Format contract: 8-bit grayscale PNGs only (the natural width
for class-id label maps up to 256 classes; covers every dataset
in the per-paradigm presets — Cityscapes, ADE20K, Pascal VOC,
plus panoptic-derived semantic). Wider class-id ranges should
use :meth:evaluate with np.uint16 / np.uint32 ndarrays.
label_remap does not propagate to the fused path; callers
needing a remap should rewrite the DT PNGs upstream or fall
back to :meth:evaluate.
evaluate_to_partial
evaluate_to_partial(
gt: Dataset, dt: Predictions, *, rank_id: int
) -> bytes
Run the evaluation as a per-rank streaming submit and return the serialized partial bytes (ADR-0032, ADR-0035).

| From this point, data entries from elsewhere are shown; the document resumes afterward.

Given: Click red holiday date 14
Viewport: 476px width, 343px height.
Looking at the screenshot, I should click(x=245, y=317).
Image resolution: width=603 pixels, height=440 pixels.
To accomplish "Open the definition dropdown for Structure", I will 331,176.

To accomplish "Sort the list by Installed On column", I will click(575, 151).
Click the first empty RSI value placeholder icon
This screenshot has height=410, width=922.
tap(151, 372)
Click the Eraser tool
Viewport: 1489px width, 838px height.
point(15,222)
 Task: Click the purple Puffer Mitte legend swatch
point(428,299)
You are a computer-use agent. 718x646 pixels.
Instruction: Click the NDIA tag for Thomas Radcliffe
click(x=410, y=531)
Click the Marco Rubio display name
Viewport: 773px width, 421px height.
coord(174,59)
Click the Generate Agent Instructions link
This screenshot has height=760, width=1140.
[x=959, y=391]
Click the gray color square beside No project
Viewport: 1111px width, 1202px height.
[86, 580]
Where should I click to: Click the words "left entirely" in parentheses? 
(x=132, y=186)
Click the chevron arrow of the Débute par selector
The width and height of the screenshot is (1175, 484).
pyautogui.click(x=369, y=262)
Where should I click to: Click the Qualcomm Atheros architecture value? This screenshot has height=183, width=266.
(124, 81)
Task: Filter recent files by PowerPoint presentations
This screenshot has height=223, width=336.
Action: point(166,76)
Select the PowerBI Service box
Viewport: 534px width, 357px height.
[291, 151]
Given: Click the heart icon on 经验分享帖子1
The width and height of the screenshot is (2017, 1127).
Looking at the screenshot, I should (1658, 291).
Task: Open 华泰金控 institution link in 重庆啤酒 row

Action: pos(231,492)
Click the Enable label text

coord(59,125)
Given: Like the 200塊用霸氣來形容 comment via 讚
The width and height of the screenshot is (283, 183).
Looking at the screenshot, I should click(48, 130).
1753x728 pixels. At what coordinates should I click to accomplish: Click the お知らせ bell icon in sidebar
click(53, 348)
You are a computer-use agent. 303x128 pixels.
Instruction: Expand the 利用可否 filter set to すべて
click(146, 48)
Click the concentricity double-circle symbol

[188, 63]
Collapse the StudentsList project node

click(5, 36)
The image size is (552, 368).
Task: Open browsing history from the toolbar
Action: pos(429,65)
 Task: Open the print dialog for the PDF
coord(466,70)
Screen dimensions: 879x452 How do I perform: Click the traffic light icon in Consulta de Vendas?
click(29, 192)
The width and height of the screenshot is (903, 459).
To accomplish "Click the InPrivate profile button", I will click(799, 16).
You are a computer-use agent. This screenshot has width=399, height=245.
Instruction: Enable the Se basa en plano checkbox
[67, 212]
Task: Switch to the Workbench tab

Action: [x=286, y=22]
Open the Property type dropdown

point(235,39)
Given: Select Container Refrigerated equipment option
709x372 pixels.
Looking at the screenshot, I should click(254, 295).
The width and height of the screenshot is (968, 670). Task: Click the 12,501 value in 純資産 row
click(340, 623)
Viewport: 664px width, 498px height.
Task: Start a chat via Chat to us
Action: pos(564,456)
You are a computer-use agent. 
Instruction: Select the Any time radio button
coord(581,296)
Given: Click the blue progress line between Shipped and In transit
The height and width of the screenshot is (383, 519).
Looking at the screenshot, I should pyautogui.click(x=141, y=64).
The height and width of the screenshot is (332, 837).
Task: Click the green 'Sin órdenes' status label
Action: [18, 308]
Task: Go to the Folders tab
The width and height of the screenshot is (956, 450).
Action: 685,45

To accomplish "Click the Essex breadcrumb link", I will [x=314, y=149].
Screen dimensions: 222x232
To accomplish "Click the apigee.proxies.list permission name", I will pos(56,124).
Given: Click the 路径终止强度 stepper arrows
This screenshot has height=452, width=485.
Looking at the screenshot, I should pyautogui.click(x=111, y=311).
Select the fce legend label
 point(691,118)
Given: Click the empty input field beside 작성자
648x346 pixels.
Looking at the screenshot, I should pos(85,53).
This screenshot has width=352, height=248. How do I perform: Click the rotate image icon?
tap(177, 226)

rank_id identifies this evaluator's rank in a multi-process
eval. The partial bytes can be gathered across ranks and merged
with :meth:from_partials to produce a global :class:Summary
bit-equal to a batch :meth:evaluate over the union (semantic
confusion-matrix sums are u64-additive, so strict-mode
bit-equality is unconditional per ADR-0032).
label_remap does not propagate to the streaming path —
callers needing remap apply it on the DT arrays themselves
before passing the dataset in.
from_partials
classmethod
from_partials(
n_classes: int,
partials: Sequence[bytes],
/,
*,
parity_mode: ParityMode = "corrected",
ignore_label: int | None = None,
) -> SemanticSummary
Merge partials (one per rank) into a global :class:Summary
(ADR-0032, ADR-0035).
n_classes, parity_mode, and ignore_label must match
what each rank used to produce its partial. Mismatches raise
the structured Partial* errors re-exported on this module.
background
background(
n_classes: int,
ignore_label: int | None = None,
*,
rank_id: int | None = None,
queue_capacity: int = 8,
worker_affinity: int | None = None,
worker_nice: int = 5,
shutdown_timeout_seconds: float = 5.0,
) -> BackgroundSemanticEvaluator
Build a :class:BackgroundEvaluator (ADR-0014 + ADR-0032)
that shares this evaluator's parity_mode.
The returned wrapper owns a single dedicated worker thread
running a :class:StreamingEvaluator of the same shape; calls
to :meth:BackgroundEvaluator.submit enqueue per-image
(gt, dt) pairs and return immediately. Use this when the
confusion-matrix fold measurably stalls the training loop
(most users won't notice — semantic is fast — but per-image
update on dense Cityscapes pixels is the case where this
starts to matter).
rank_id, when set, identifies this evaluator's rank in a
multi-process eval (ADR-0032). The five queueing /
scheduling knobs mirror :class:vernier.instance.Evaluator
.background.
label_remap does not propagate to the background path —
callers needing remap on a streaming path apply it on the DT
arrays themselves before each submit call.
decode_label_map_png
Load a single-channel PNG label map as a (H, W) uint32
array.
Lazy-imports Pillow; raises a structured :class:ImportError if
Pillow is not installed. Multi-channel (RGB-encoded) panoptic
PNGs belong in :func:vernier.panoptic.decode_label_map_png —
they are rejected here with :class:ValueError.